Exercise materials:

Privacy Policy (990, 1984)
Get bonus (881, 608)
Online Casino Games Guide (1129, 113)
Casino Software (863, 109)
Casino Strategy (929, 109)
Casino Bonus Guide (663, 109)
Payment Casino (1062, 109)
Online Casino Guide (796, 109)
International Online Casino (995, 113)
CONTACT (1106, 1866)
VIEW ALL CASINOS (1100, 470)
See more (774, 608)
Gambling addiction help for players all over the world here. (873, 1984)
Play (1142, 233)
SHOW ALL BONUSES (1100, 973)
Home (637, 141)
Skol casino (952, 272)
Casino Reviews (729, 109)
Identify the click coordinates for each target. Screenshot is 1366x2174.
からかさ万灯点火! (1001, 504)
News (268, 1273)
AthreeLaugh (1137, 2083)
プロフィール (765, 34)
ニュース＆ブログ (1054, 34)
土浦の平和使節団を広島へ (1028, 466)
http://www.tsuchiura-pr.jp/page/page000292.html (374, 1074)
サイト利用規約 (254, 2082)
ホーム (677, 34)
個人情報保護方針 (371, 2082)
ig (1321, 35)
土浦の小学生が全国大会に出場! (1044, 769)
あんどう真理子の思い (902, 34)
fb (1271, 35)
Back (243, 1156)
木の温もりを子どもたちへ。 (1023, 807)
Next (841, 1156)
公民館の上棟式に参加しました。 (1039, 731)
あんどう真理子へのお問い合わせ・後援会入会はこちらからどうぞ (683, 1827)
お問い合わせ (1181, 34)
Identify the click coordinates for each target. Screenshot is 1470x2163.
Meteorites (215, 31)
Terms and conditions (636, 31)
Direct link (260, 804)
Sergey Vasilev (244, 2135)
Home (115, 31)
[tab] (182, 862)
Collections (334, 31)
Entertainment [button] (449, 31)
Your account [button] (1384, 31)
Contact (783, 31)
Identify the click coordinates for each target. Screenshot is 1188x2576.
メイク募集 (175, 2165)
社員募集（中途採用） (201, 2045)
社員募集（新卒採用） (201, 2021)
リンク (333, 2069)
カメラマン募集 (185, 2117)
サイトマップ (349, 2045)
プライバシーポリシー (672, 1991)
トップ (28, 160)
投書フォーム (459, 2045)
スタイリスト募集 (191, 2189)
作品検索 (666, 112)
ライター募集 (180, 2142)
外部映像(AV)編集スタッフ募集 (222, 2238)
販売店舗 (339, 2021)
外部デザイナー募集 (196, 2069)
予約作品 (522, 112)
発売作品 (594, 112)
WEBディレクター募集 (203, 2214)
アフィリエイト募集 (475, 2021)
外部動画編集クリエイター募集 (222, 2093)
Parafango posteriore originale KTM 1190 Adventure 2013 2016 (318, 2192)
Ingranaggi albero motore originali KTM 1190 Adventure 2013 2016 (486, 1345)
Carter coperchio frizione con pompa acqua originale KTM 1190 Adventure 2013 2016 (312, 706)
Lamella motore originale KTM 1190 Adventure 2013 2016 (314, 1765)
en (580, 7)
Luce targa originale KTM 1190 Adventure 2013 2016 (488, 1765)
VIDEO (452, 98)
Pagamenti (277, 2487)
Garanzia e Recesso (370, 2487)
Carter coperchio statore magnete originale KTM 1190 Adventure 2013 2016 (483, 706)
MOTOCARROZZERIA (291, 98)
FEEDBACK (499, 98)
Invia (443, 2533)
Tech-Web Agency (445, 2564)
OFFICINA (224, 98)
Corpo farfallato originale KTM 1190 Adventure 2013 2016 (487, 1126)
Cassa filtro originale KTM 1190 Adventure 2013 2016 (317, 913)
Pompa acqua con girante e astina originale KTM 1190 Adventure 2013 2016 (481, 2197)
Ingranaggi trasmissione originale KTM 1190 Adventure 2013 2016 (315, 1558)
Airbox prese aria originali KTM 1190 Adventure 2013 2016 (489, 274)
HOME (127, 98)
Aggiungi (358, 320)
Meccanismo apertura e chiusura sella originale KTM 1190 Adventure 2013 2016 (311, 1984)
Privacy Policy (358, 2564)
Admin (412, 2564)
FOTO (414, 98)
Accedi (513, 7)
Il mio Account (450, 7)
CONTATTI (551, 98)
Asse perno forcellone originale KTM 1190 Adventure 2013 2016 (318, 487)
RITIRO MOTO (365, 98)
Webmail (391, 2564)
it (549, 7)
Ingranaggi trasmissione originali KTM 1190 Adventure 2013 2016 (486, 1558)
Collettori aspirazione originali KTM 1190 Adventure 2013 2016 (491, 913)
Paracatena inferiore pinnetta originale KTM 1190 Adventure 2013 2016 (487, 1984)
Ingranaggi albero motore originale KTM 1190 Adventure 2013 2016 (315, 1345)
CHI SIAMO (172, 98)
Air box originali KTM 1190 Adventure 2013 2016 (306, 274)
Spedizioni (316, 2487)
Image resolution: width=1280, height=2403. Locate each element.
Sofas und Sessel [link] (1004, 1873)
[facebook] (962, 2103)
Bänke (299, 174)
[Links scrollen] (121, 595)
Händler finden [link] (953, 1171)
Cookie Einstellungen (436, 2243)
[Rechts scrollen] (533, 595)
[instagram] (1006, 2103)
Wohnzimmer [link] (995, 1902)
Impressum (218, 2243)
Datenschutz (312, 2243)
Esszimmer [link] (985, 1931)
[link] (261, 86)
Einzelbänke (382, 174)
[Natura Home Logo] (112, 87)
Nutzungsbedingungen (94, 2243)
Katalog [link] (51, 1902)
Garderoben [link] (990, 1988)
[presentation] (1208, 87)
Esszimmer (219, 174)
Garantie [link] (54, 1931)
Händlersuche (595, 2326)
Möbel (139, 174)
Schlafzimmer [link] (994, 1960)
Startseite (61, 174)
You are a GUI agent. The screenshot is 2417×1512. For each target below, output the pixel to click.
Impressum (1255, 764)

Aim of the task: Show every line of the entries above where the word "each" occurs.

Solution for this task:
Identify the click coordinates for each target. Screenshot is 1366x2174.
Identify the click coordinates for each target. Screenshot is 1470x2163.
Identify the click coordinates for each target. Screenshot is 1188x2576.
Image resolution: width=1280, height=2403. Locate each element.
You are a GUI agent. The screenshot is 2417×1512. For each target below, output the pixel to click.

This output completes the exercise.